CRA76 RECURRENT SECONDARY SPONTANEOUS PNEUMOTHORAX IN A COPD PATIENT WITH GIANT BULLA: A MANAGEMENT PREDICAMENT

Muhamad Thaqif Sidek1, Nor Safiqah Sharil2, Boon Hau Ng1, Nik Nuratiqah Nik Abeed1, Andrea Ban Yu Lin1

1Respiratory Unit, Faculty of Medicine, Universiti Kebangsaan Malaysia, Kuala Lumpur, Malaysia
2Faculty of Medicine and Science, Universiti Sains Islam Malaysia, Negeri Sembilan, Malaysia

Background
Chronic obstructive pulmonary disease (COPD) patients with severe emphysema and bullae are predisposed to secondary spontaneous pneumothorax (SSP). A multidisciplinary approach is crucial when this complication arises, particularly in the presence of persistent air leak and subcutaneous emphysema. Herein, we report a case of recurrent SSP in a COPD patient with giant bulla, highlighting the complexities of management.

Case Presentation
A 67-year-old male with a 50-pack-year smoking history and known COPD (GOLD 3, Group E) was diagnosed with emphysema with multiple bullae. The largest bulla measured 8.6 cm in the right upper lobe. He developed an acute right-sided SSP while being assessed for endobronchial valve placement (Zephyr valve). Upon admission, a chest tube was inserted and non-invasive ventilation was initiated as a stabilizing measure.
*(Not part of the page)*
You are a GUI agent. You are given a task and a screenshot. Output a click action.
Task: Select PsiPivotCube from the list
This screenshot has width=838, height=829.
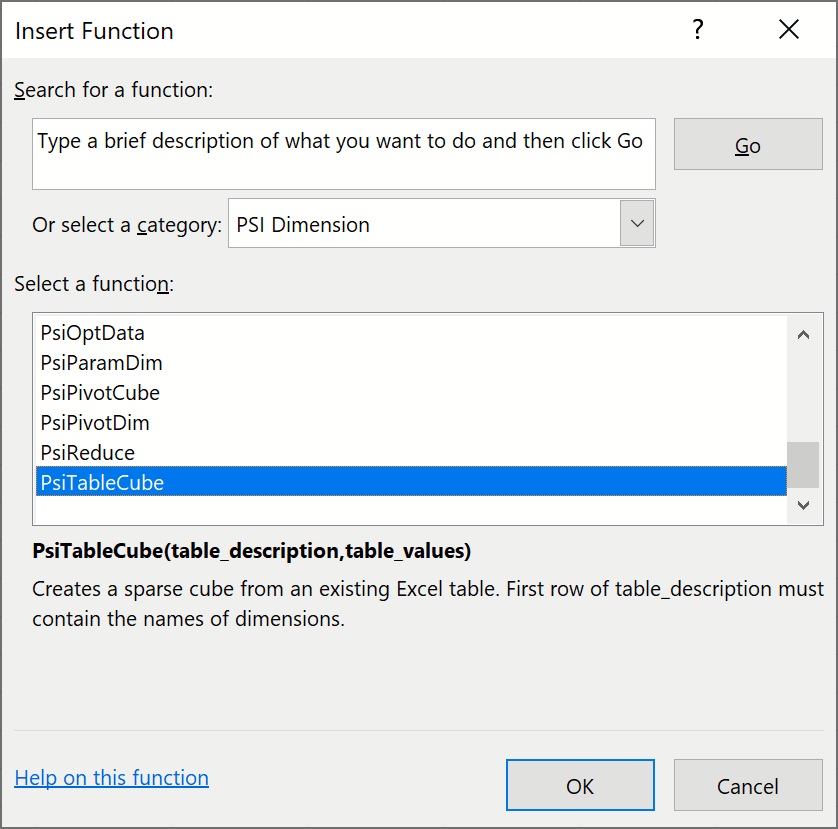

However, this led to a persistent air leak and subsequent subcutaneous emphysema. Surgical intervention was considered but deferred due to significant cardiovascular risk. A structured approach incorporating pulmonary rehabilitation, physiotherapy, and gradual weaning from ventilation resulted in successful resolution of the pneumothorax and subcutaneous emphysema. Pleurodesis was then performed, ultimately allowing for home discharge.

Discussion
This case accentuates the management predicament of recurrent SSP with persistent air leak in COPD patients with giant bulla. Thorough assessment is essential, taking into account emphysema distribution, collateral ventilation, and individual risk factors prior to surgical (bullectomy, lung volume reduction) or bronchoscopic (endobronchial valves, coils, or sealants) intervention. The interplay between invasive and conservative strategies underscores the importance of individualized, multidisciplinary decision-making to optimize patient outcomes.